== Vorliegende Einträge ==
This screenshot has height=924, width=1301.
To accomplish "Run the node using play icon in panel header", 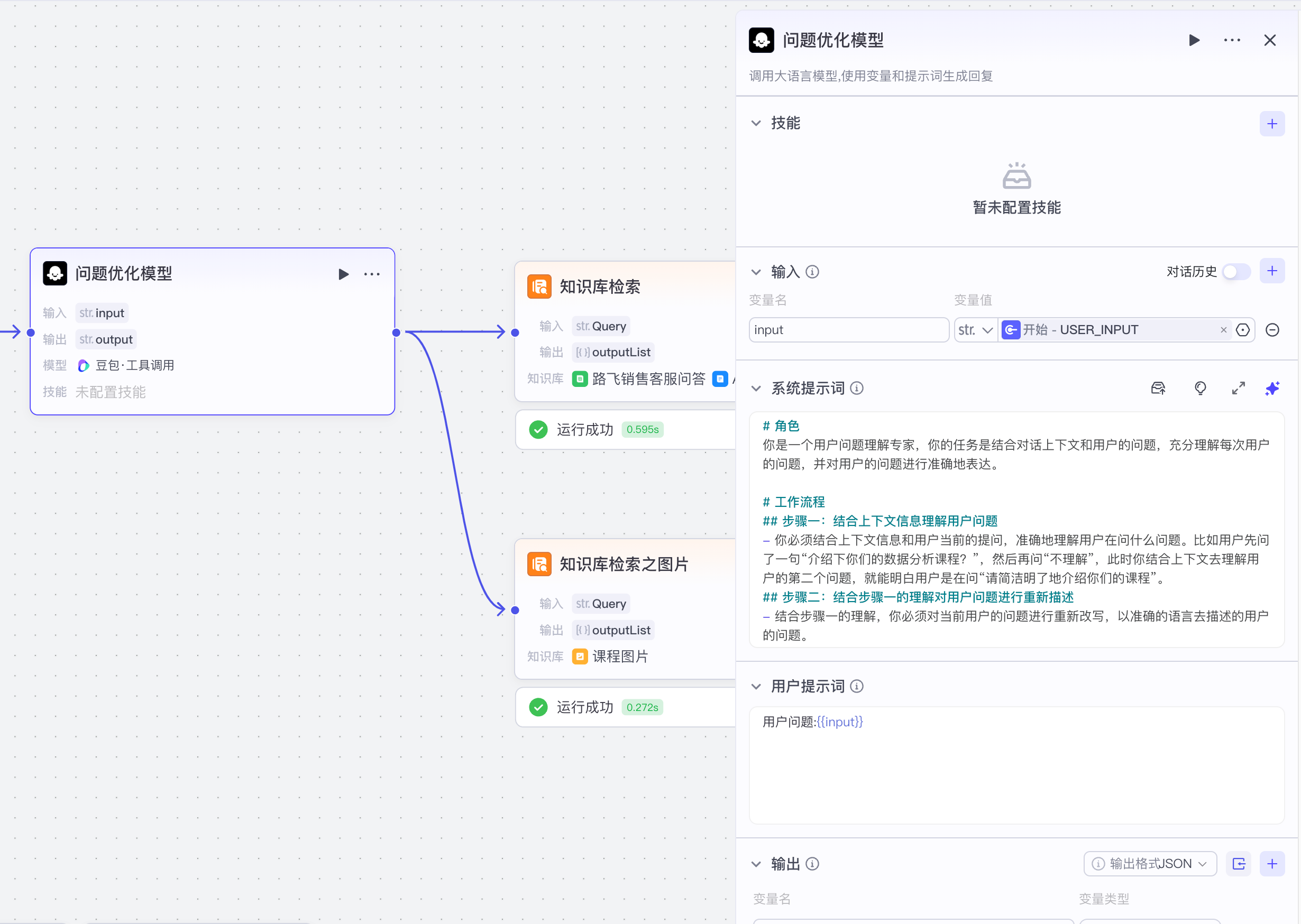I will 1195,40.
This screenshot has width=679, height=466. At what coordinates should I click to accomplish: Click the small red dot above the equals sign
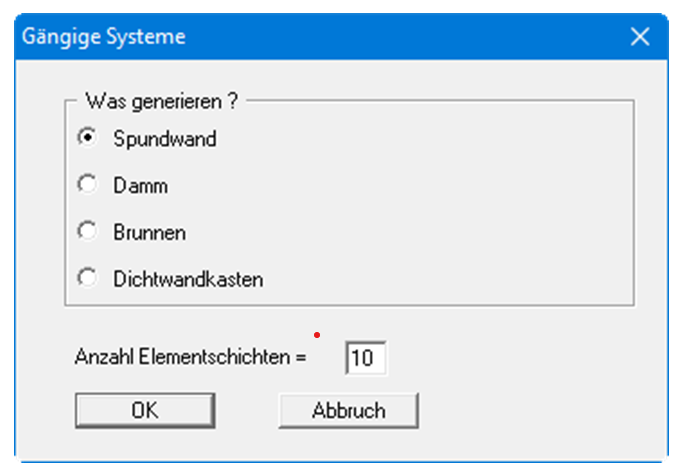pos(317,335)
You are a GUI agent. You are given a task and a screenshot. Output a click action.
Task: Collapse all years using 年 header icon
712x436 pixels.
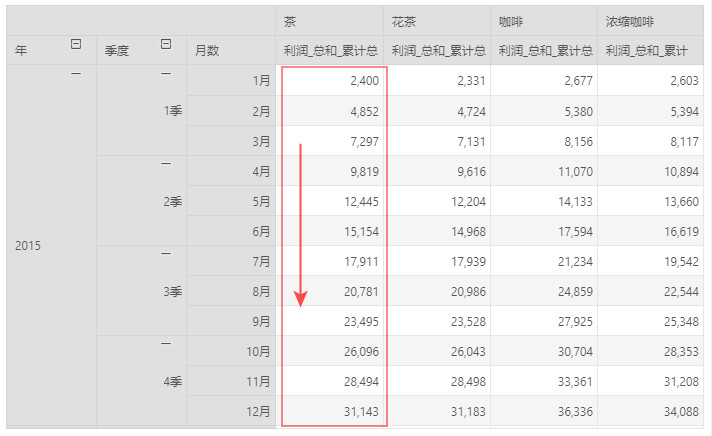[x=77, y=44]
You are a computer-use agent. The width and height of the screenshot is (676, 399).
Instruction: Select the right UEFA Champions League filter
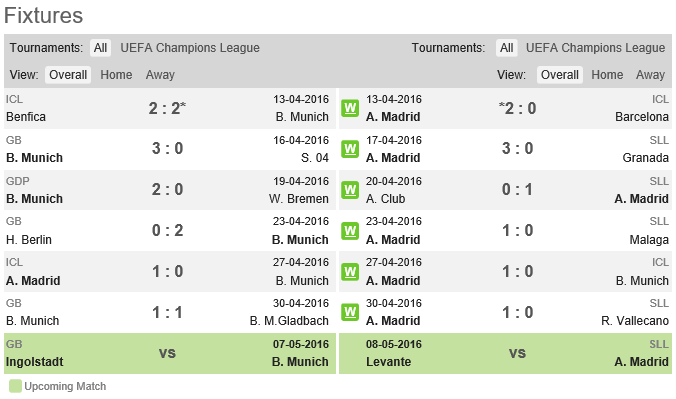595,48
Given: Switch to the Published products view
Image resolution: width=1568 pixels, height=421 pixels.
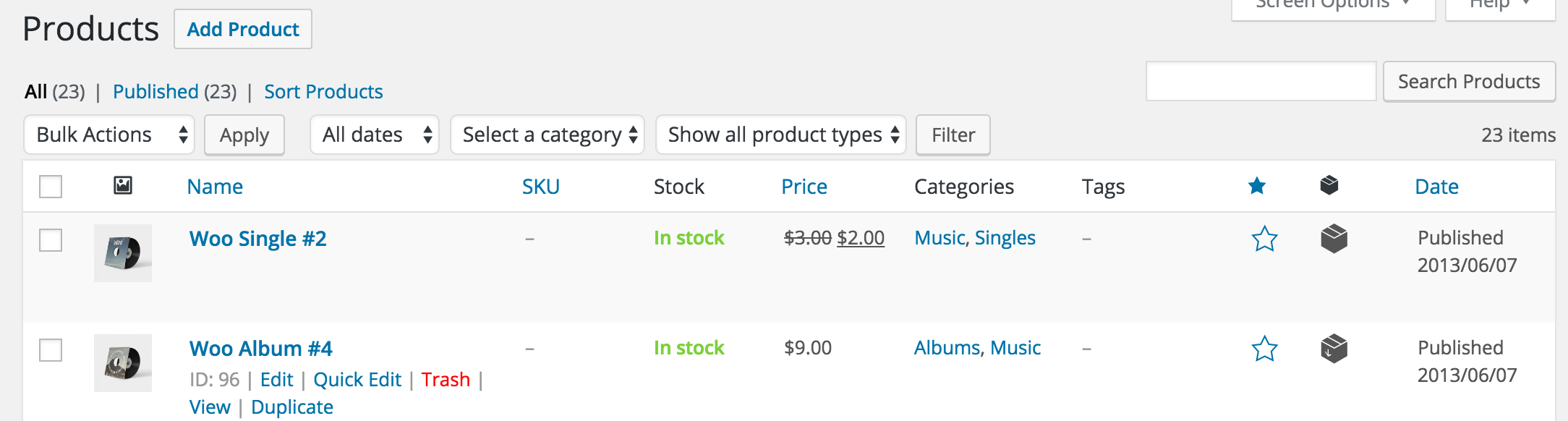Looking at the screenshot, I should [x=155, y=92].
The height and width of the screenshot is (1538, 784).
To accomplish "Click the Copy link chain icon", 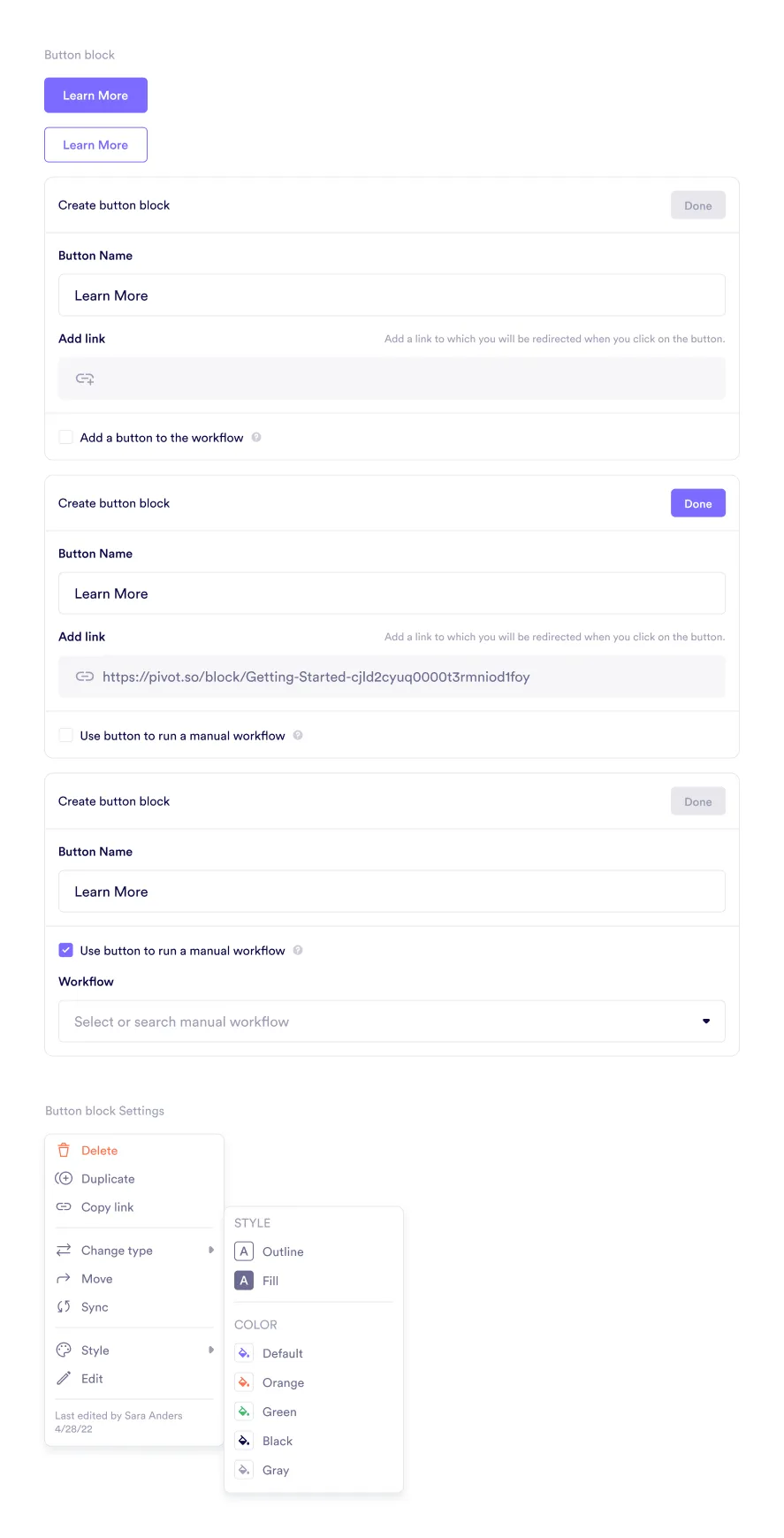I will (x=64, y=1207).
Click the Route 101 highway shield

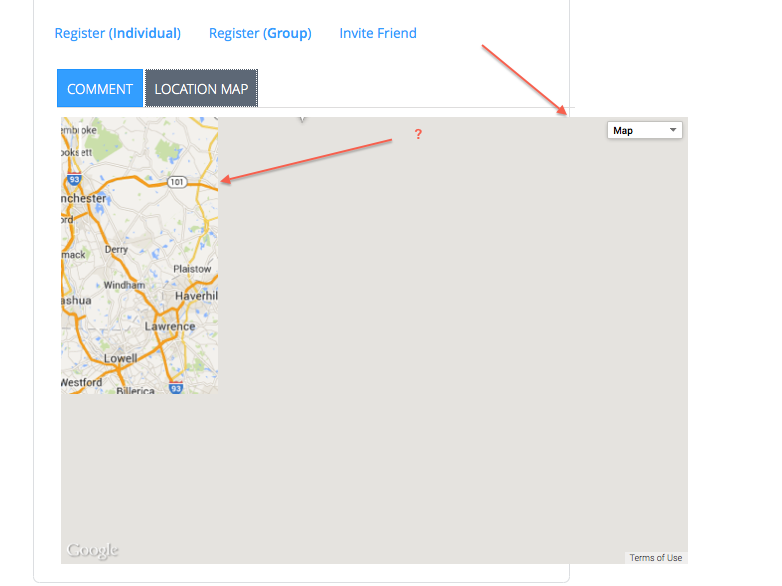pyautogui.click(x=177, y=182)
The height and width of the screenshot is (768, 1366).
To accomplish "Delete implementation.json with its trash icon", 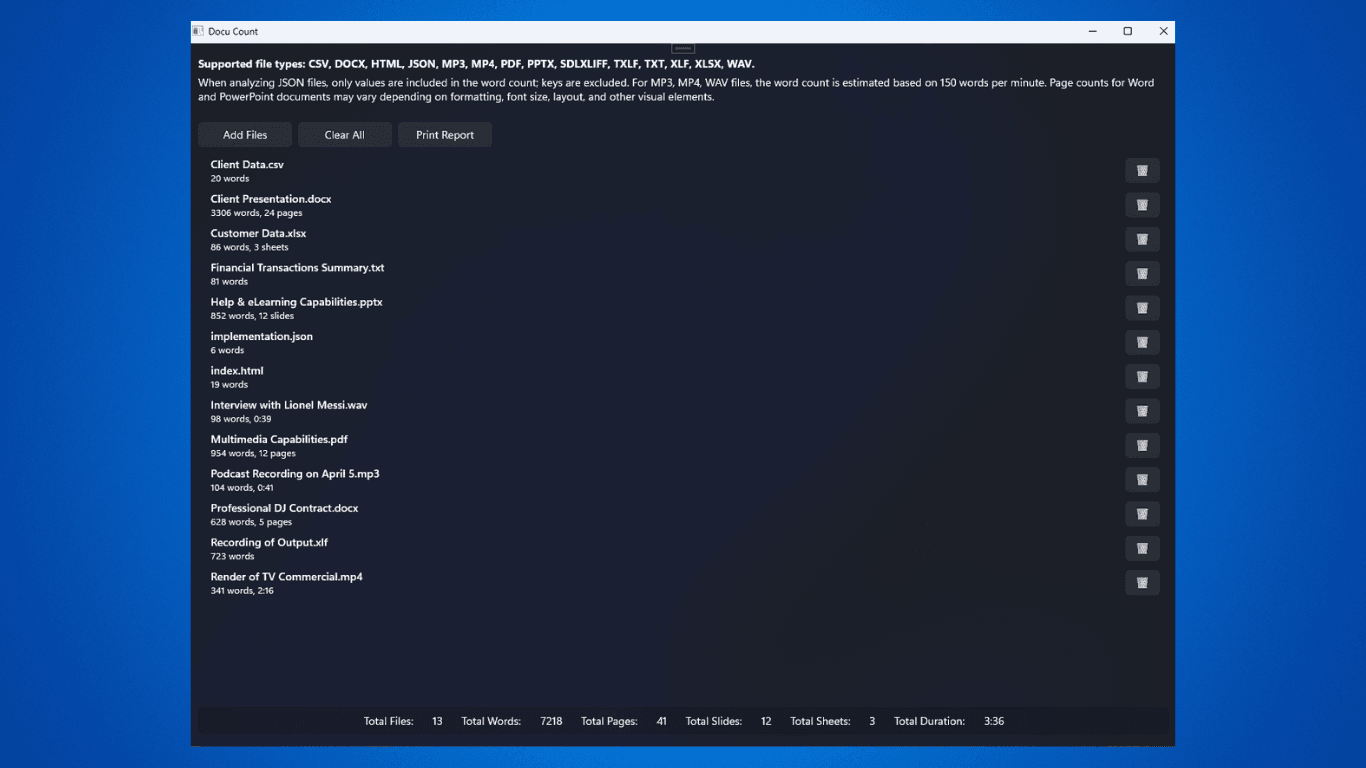I will click(x=1142, y=342).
===
Gestellte Aufgabe: Aktualisiere die Einträge ab der Zeile mit „This screenshot has width=679, height=466.“ bis einschließlich der Zeile mit „[x=77, y=44]“, indem du „red dot“ durch „blue dot“ ersetzt und sonst nichts änderst. Gib nur diese Zeilen aus und lass die Bilder weg.

Ergebnis:
This screenshot has width=679, height=466. At what coordinates should I click to accomplish: Click the small blue dot above the equals sign
pos(317,335)
You are a GUI agent. You are given a task and a screenshot. Output a click action.
Task: Collapse all years using 年 header icon
712x436 pixels.
[x=77, y=44]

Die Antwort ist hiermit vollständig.